Von Monika Hillemacher

In diesem Artikel:
  • Organisationen:
    Bundesregierung Deutschland, FDP, Deutsches Institut für Normung (DIN), Normenausschuss Bauwesen (NABau)
  • Personen:
    Dirk Salewski

Bund will Kostenexplosion durch Normen stoppen

Die Bundesregierung tritt auf die Normbremse, um die Baukosten einzudämmen. Das Bauwesen betreffende Normen sollen vor deren Verabschiedung systematisch auf Ausgaben und Nutzen hin abgeklopft werden.

Am Bau sind rund 3.000 Normen zu beachten. Viel zu viele und viel zu teuer, monieren Investoren, Bauträger und Bauunternehmen schon lange. Sie machen die Flut der gesetzesähnlichen Regeln mitveranwortlich für die stetig steigenden Ausgaben am Bau. Das sieht die Bundesregierung inzwischen genauso, wie aus der Antwort auf eine Kleine Anfrage der FDP-Bundestragsfraktion hervorgeht. Darin heißt es, Normen dürften "nicht dazu führen, dass Bauen und damit auch Wohnen unerschwinglich wird". Es gelte deshalb, "verstärkt darauf hinzuwirken, dass Normierungen im Baubereich nicht zu Kostenexplosionen führen".

Analyse soll Standard werden

Um das zu erreichen, sollen eine Kostenfolgeabschätzung in das Normungsverfahren integriert und eine systematische Kosten-Nutzen-Analyse eingeführt werden. Darauf wirke der Bund "gemeinsam mit Ländern und Kommunen in einer temporären Expertengruppe" hin. Die Forderung, Kosten und Nutzen abzuwägen, hatte bereits die 2015 eingesetzte Baukostensenkungskommission gefordert.

Zuständig für die praktische Umsetzung der Analyse ist das DIN-Institut in Berlin, und dort vor allem der Normenausschuss Bauwesen (NABau). Ihm gehören "interessierte Kreise" an; sie kommen zu mehr als der Hälfte aus der Wirtschaft, die öffentliche Hand ist mit 10% vertreten. Das Kräfteverhältnis kann sich zugunsten der Politik verschieben, wenn die Bauministerkonferenz ihren Beschluss realisiert, sich stärker zu engagieren.

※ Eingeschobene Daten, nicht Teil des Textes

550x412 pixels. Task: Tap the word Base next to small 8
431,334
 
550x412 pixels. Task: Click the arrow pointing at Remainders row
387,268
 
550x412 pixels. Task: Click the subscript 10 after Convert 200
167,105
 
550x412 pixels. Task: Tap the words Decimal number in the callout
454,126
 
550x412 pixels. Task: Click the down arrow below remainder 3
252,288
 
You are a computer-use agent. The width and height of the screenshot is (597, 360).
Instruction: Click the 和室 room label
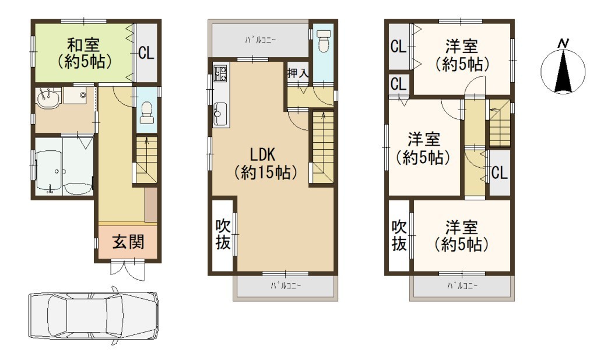click(x=83, y=45)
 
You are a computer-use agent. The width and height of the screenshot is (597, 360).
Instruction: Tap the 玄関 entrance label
click(x=128, y=242)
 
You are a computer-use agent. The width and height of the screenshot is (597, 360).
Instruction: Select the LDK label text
click(x=262, y=154)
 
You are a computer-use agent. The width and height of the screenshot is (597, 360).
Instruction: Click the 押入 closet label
click(x=297, y=73)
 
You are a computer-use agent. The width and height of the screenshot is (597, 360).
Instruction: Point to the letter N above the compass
click(x=563, y=44)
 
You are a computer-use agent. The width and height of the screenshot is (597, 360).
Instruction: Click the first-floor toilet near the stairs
click(x=146, y=114)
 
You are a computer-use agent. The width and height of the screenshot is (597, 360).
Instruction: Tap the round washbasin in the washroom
click(x=48, y=100)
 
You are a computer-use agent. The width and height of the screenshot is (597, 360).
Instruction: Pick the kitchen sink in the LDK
click(x=220, y=114)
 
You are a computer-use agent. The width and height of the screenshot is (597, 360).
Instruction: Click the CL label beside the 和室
click(x=146, y=52)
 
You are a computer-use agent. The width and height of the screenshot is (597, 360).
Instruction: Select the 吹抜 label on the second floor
click(x=223, y=235)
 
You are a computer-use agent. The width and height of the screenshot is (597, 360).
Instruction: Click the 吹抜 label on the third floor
click(x=399, y=236)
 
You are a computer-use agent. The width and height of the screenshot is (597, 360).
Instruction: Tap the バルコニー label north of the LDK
click(x=261, y=40)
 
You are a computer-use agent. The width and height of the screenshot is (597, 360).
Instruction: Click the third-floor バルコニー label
click(x=462, y=285)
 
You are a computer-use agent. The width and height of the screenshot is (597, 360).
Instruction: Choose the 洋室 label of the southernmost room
click(x=462, y=228)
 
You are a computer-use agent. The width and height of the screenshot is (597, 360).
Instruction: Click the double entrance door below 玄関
click(x=128, y=268)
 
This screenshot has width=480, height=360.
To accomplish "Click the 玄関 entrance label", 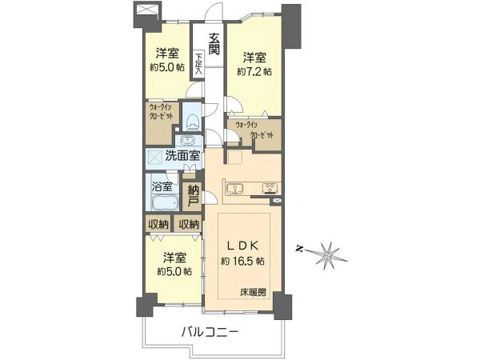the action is (214, 44).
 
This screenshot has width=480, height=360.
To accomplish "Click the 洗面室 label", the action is (182, 156).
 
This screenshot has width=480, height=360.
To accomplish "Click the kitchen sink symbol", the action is (234, 189).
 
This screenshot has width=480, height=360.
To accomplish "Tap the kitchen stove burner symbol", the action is (271, 189).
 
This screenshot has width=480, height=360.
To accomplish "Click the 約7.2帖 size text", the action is (254, 72).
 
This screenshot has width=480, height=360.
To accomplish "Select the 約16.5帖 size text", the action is (243, 261).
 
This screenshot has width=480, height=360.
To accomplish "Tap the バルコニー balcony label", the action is (210, 332).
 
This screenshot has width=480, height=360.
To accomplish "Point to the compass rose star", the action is (327, 255).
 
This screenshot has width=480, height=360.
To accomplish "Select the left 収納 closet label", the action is (158, 225).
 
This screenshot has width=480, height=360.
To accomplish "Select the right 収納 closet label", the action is (189, 225).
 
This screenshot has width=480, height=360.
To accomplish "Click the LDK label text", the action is (243, 246).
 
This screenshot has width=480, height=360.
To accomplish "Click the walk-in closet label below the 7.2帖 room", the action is (254, 130).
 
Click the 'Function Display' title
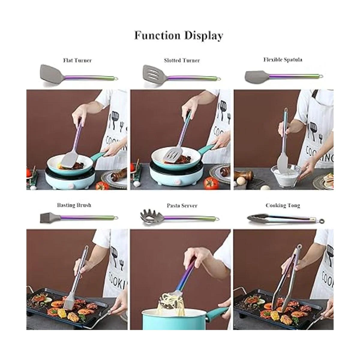(x=179, y=35)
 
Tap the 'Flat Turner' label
(x=77, y=60)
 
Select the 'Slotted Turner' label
(x=182, y=60)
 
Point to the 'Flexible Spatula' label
(x=283, y=60)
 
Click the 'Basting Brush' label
(x=74, y=205)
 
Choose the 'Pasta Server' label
(x=182, y=206)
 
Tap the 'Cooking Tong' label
(x=283, y=206)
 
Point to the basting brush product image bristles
(x=46, y=217)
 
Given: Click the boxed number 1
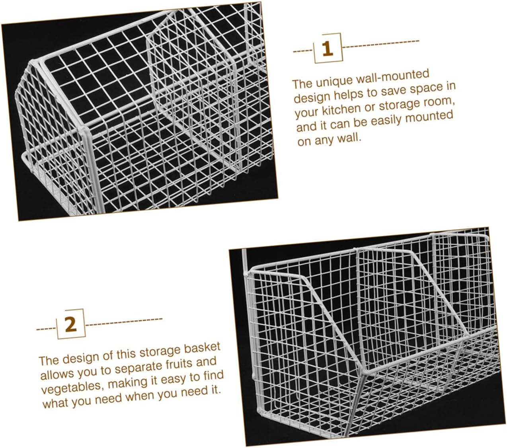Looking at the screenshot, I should tap(328, 49).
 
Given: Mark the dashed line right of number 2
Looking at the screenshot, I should tap(124, 321).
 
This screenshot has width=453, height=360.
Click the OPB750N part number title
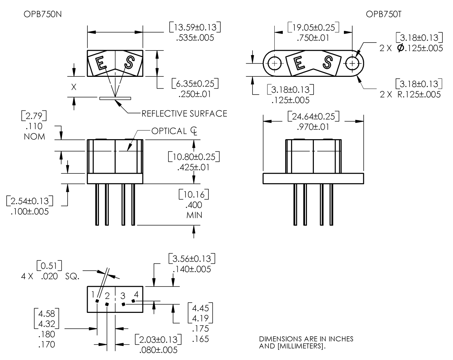[43, 14]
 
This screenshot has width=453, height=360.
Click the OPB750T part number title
[383, 14]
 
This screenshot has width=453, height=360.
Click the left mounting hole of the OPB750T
[274, 63]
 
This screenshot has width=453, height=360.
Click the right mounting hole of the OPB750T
[352, 63]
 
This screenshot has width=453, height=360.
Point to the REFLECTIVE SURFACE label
[184, 114]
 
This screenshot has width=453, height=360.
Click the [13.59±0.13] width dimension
[195, 27]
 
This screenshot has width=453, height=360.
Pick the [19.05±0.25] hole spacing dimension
[313, 27]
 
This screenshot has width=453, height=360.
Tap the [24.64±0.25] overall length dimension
[313, 116]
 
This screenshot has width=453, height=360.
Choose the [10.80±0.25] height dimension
[194, 157]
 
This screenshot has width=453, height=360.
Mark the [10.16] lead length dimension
[194, 195]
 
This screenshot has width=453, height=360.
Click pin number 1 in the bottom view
[93, 294]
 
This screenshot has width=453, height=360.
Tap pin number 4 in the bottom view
[136, 293]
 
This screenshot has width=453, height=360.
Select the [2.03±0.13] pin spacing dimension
[158, 339]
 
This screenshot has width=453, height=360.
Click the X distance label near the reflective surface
[74, 87]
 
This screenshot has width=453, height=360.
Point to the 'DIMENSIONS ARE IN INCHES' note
[306, 339]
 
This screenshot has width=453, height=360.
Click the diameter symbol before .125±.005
[400, 48]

Kritik an Gremienbesetzung

Mit Dirk Salewski sitzt seit dem 1. Januar 2019 erstmals ein Vertreter der Immobilienbranche im obersten Gremium des DIN-Instituts, dem Präsidium. Sein Verband hatte den hohen Anteil der Industrie im NABau jüngst deutlich kritisiert und von "Produktmarketing durch Normung" gesprochen. Über das Bauordnungsrecht der Länder werden DIN-Standards als Stand der Technik verbindlich, sodass jeder Bauherr die Vorgaben einhalten muss.

Das DIN-Institut ist privatwirtschaftlich organisiert. Es ist durch einen Vertrag von 1975 mit der Bundesrepublik Deutschland als nationale Normungsorganisation anerkannt. Dem Vertrag zufolge berücksichtigt das Institut öffentliche Interessen, auch im Bauwesen. In den Gremien sind Bundesministerien vertreten. In den Ausschüssen müssen "interessierte Kreise" gemäß DIN 820 ausgewogen vertreten sein.